Every now and then when they are arguing about who gets to use the computer I play around with pulling out a typewriter and telling them there is no reason to fight about doing homework because they have all the resources they need.
Were I to have an opportunity to revisit meeting Richard Nixon’s Speechwriter the meeting and accompanying story would be far different than the one that came from when I was a teen.
And if it were to happen that typewriter would be all I needed to record the even for posterity. I might even choose to use it to show my children that the utility of a tool often lies in the hands of the user.
“Whatever you do, you need courage. Whatever course you decide upon, there is always someone to tell you that you are wrong. There are always difficulties arising that tempt you to believe your critics are right. To map out a course of action and follow it to an end requires some of the same courage that a soldier needs. Peace has its victories, but it takes brave men and women to win them.”― Ralph Waldo Emerson
My son tells me that some of his classmates gave him a hard time about fracturing his arm because they said he broke too easily.

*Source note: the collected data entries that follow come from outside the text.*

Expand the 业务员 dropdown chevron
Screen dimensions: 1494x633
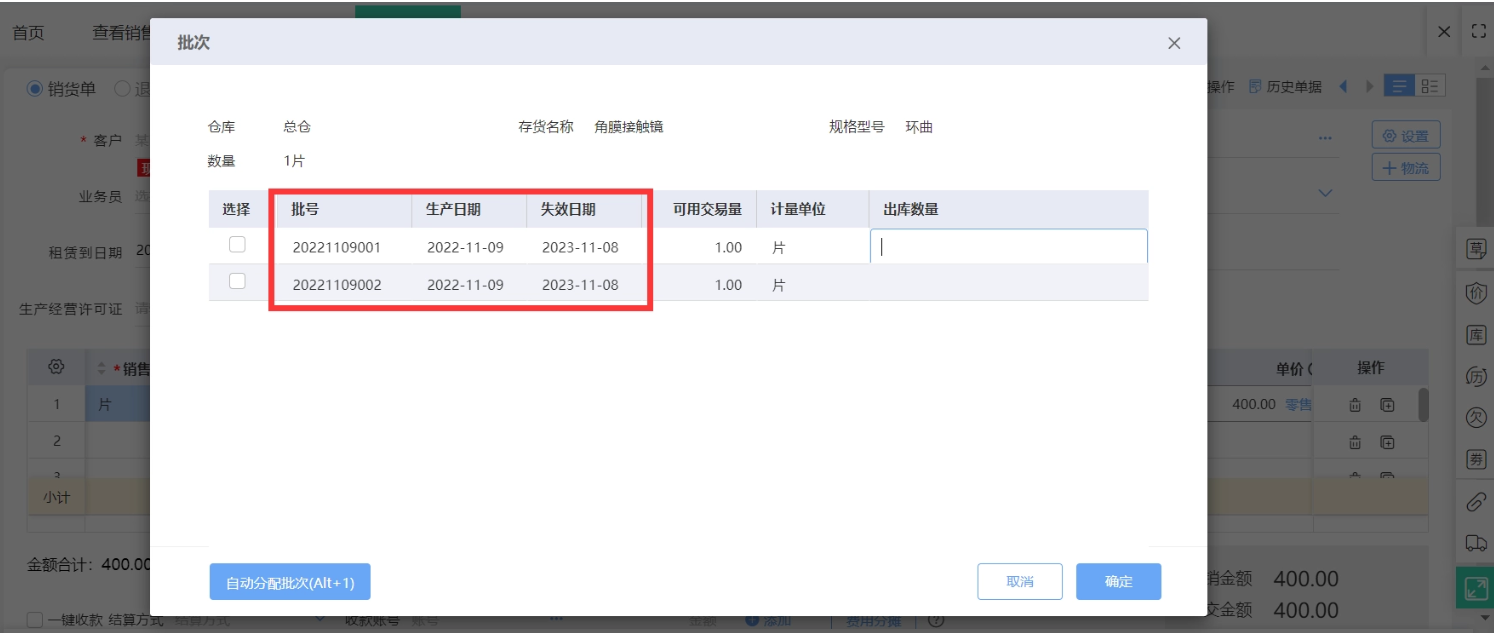1326,193
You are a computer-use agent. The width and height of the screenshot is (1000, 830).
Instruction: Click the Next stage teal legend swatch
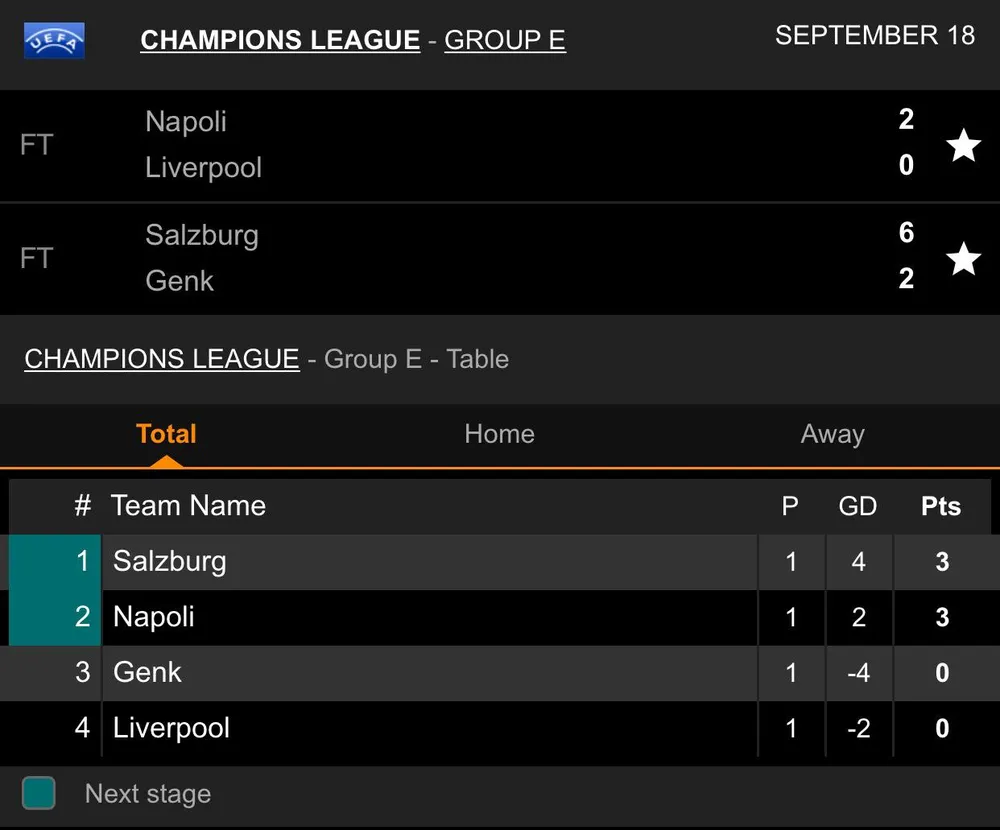(39, 793)
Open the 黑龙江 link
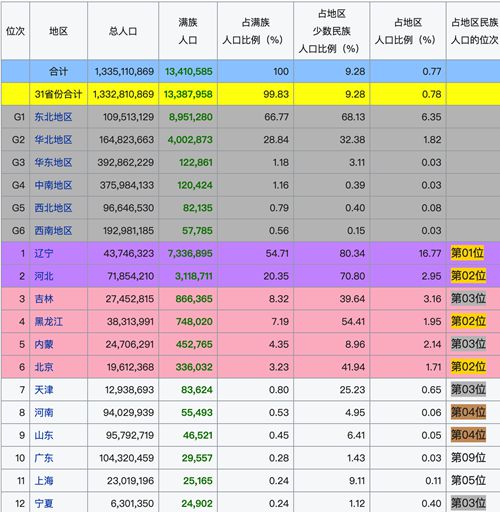 [x=49, y=322]
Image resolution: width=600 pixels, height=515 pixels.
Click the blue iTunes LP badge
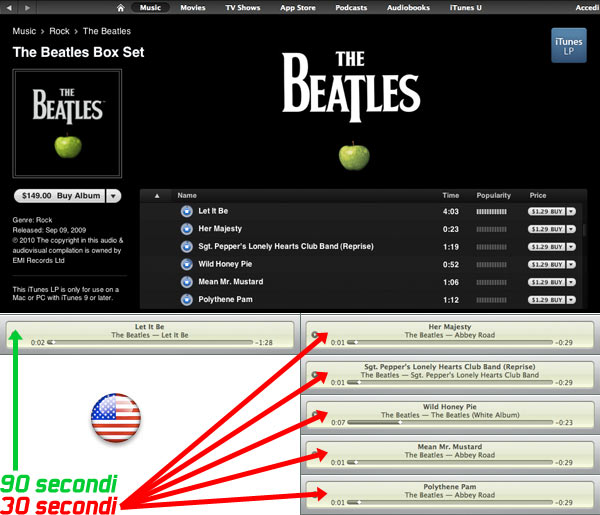click(x=569, y=44)
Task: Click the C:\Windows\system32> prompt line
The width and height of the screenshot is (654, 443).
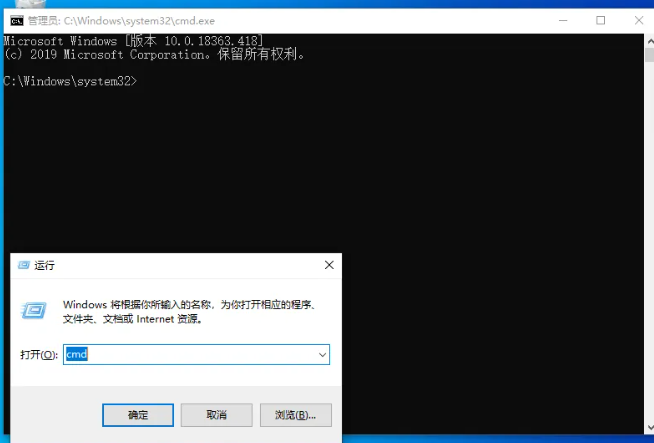Action: click(70, 81)
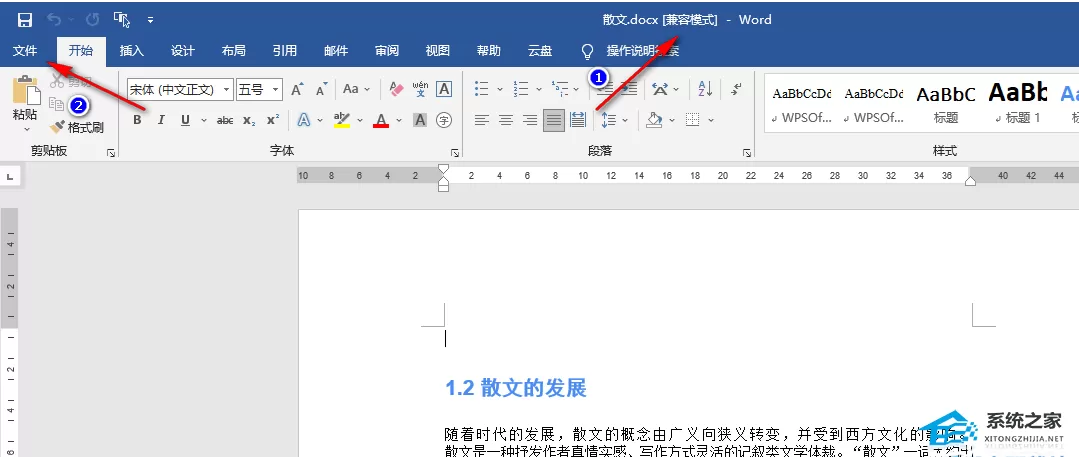Image resolution: width=1079 pixels, height=457 pixels.
Task: Open the Paragraph dialog launcher
Action: [x=747, y=152]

I ask him why they said that and he says it is because it happened during a soccer game and that he must have fallen on grass. I tell him they are acting silly and remind him two tons of feathers weighs as much as two tons of bricks.
He tells me it irks him and I nod my head and tell him about how my pal the ghost pilot once told me about how back east they started digging graves they would need for the winter during the summer because the ground would freeze and would be too hard to dig.
I tell him that he didn’t stop playing that day. He played two more quarters and went two more weeks without a brace or cast because we thought it was a bad bruise.
He rarely complained about it hurting. It was only after a while that we wondered if maybe he hit the ground harder than we thought so we got him checked out.
That kid of mine nodded his head but I don’t think he totally bought into it because his perspective is clouded. He is too close to see how much stronger he is and how silly they are.
A Different Kind Of Cell
It takes a different kind of cell to communicate with my pilot friend than the one I am considering purchasing. Hell, I can’t say for certain he and I have had any sort of communication other than just old memories floating to the surface of my mind but we could have had an interesting conversation.
We could have picked apart the philosophical side of whether communication was possible and torn into the scientific side. We could have had fun with it. If he heard me talking now I could ask him not to slime me and he’d laugh but who knows whether any of that is possible.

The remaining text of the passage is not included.